Without a simple, scalable and seamless way to manage multi-platform deployment, system administrators will either buckle under the pressure or simply walk out the door in search of greener pastures. To efficiently manage a multi-hypervisor environment, IT requires a solution that addresses administration, deployment and day-to-day operations in a practical and truly unified model -- ideally, one that is an extension of the management skills and infrastructure already made. Instead of providing specialized automation on top of multiple native management toolsets, IT managers should focus on options that allow the abstraction of hypervisors and workloads within their existing enterprise virtualization management infrastructure -- namely VMware vCenter.

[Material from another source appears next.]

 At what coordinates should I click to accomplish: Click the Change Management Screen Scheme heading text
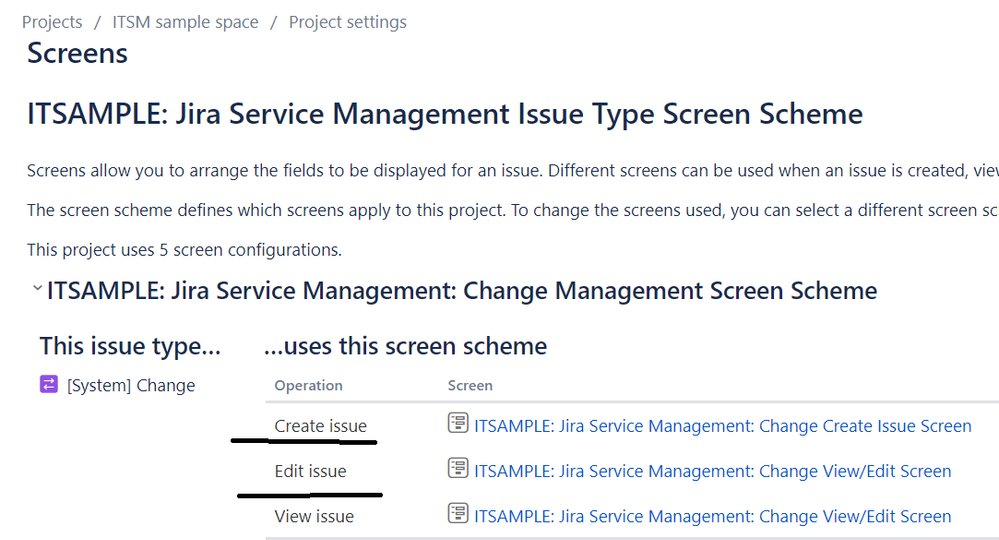point(462,291)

With the latest transformation technologies, VMware vCenter can be extended to be the single point of administration and management for multi-hypervisor environments and even a single point of integration for all virtual platforms -- both on and off-premise. With transformation, administrators accomplish the same task on two or more platforms in exactly the same manner using existing management methods. No other consoles, toolsets, APIs or skills are required. Cross-platform cloning, snapshots, templates, migrations and workload conversions are all enabled. Non-VMware resources, like Hyper-V, XenServer, KVM and even Amazon EC2, are managed seamlessly and uniformly alongside vSphere, utilizing the underlying capabilities of VMware vCenter.

With the uniquely simple, bottom up transformation approach to enabling the administration, management and integration of heterogeneous environments using existing management technologies and processes multi-hypervisor management in the data center emerges a clear winner in 2013.

Lynn LeBlanc, CEO and founder of HotLink Corporation, has more than 25 years of enterprise software and technology experience at both Fortune 500 companies and Silicon Valley start-ups. Prior to founding HotLink, LeBlanc was founder and CEO of FastScale Technology, an enterprise software company acquired by VMware, Inc.

2 comments
klashbrook
klashbrook

System Center Virtual Machine Manager (SCVMM) manages multiple vendors' hypervisors. Easily. VCenter's Multiple Hypervisor Manager "can only SUGGEST workarounds or configuration changes, but actual issue resolution must be handled by the third-party hypervisor vendor." So in a nutshell: VCenter is basically read-only management with no configuration ability... while SCVMM is COMPLETE management and operation of your virtualization environment.

fernando
fernando

Shate on TechRepublic. This article is just advertisement of VMware vCenter without telling how it solves the problems of multi-hypervisor management and of incresing cost of VMware solutions. And it's not even good advertising because it lets lots of questions unanswered behind the promise of simplying VM administration using vCenter: after all, if each hypervisor API doesn't provide enough for a real third-party administrative console, how can vCenter be different from competing products? And if VMware cost is what motivates IT shops to deploy other hypervisors, how can a VMware product solve the cost problem? It's better to stick with some open source multiple hypervisor management tool: it won't solve the problems (as nobody can without collaboration between hypervisor developers) but at least it won't come with an expensive price.